In 2002, the state passed a law meant to curb acid rain. The new law meant coal plants had to figure out how to trap sulfur in their smoke stacks, preventing it from entering the air. Eight years later, Charlotte's Shaw Power Group and Alstom Environmental Control Systems, of Tennessee, are working to help Duke Energy meet the state's 2013 deadline at its coal plants. There are at least three coal plants in the Charlotte area, one in Belmont, one on Lake Norman and another on Mountain Island Lake.
The Mecklenburg Times' Sam Boykin reports:
Duke Energy’s four largest plants in North Carolina, which operate around the clock, needed radical filtering implants.In 2003 Shaw Power Group formed a consortium with Alstom Environmental Control Systems of Knoxville, Tenn. The consortium won Duke Energy contracts to retrofit the four with flue gas desulfurization units, known by a much less lofty title: scrubbers. They are designed to reduce such harmful emissions as sulfur dioxide.
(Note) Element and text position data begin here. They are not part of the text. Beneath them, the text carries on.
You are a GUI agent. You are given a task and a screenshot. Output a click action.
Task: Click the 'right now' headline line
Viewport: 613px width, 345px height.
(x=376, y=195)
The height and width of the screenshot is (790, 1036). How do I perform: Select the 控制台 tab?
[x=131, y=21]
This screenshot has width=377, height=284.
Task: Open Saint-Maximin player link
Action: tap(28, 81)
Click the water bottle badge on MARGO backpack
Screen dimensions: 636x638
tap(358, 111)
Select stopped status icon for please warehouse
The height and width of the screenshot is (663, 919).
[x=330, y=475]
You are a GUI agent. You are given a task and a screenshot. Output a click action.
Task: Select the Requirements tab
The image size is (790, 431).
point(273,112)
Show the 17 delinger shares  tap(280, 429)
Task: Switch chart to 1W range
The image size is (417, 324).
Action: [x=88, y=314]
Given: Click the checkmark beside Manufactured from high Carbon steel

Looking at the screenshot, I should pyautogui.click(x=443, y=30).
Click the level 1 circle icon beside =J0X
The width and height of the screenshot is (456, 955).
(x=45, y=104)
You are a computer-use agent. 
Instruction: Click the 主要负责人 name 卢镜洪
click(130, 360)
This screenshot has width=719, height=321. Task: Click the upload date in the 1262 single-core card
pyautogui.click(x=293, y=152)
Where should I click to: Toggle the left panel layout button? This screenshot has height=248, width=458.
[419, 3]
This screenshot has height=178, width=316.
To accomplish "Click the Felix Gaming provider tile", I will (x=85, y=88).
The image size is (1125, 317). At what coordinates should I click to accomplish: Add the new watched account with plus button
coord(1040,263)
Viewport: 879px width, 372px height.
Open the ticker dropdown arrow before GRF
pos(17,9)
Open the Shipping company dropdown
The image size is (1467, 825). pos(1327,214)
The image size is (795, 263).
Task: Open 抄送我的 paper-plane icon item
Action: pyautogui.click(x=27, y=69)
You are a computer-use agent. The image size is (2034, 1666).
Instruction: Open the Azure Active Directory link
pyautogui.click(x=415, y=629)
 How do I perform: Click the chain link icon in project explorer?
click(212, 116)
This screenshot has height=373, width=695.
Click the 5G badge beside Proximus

Jim McCarthy, Shaw Power Group’s chief mechanical engineer, said the company opened its Charlotte offices in 2004.
“Initially it was because we had contracts with Duke Energy, but Shaw Power realized there would likely be other opportunities and projects,” McCarthy said. “There was a lot of potential in the power industry in general, not just in the environmental retrofit sector.”
That project will bring Duke Energy into full compliance with the CSA 2013 deadline, Thompson said. “Overall,” he said, “we expect by the end of 2010 to reduce our system (sulfur dioxide) emissions by 70 percent in our five-state territory, and total (sulfur dioxide) reduction for North Carolina will be 75 percent by 2013 over 2000 emission levels.”
Read the entire article here.
According to the U.S. Environmental Protection Agency, acid rain is harmful because it can make it difficult for people with asthma or other respiratory issues to breathe. It can also corrode buildings, statues, monuments and cars, peel paint, damage waterways and forests and cause ground-level ozone.
Yesterday, Charlotte experienced it's first Code Orange day of the year due to elevated levels of ozone.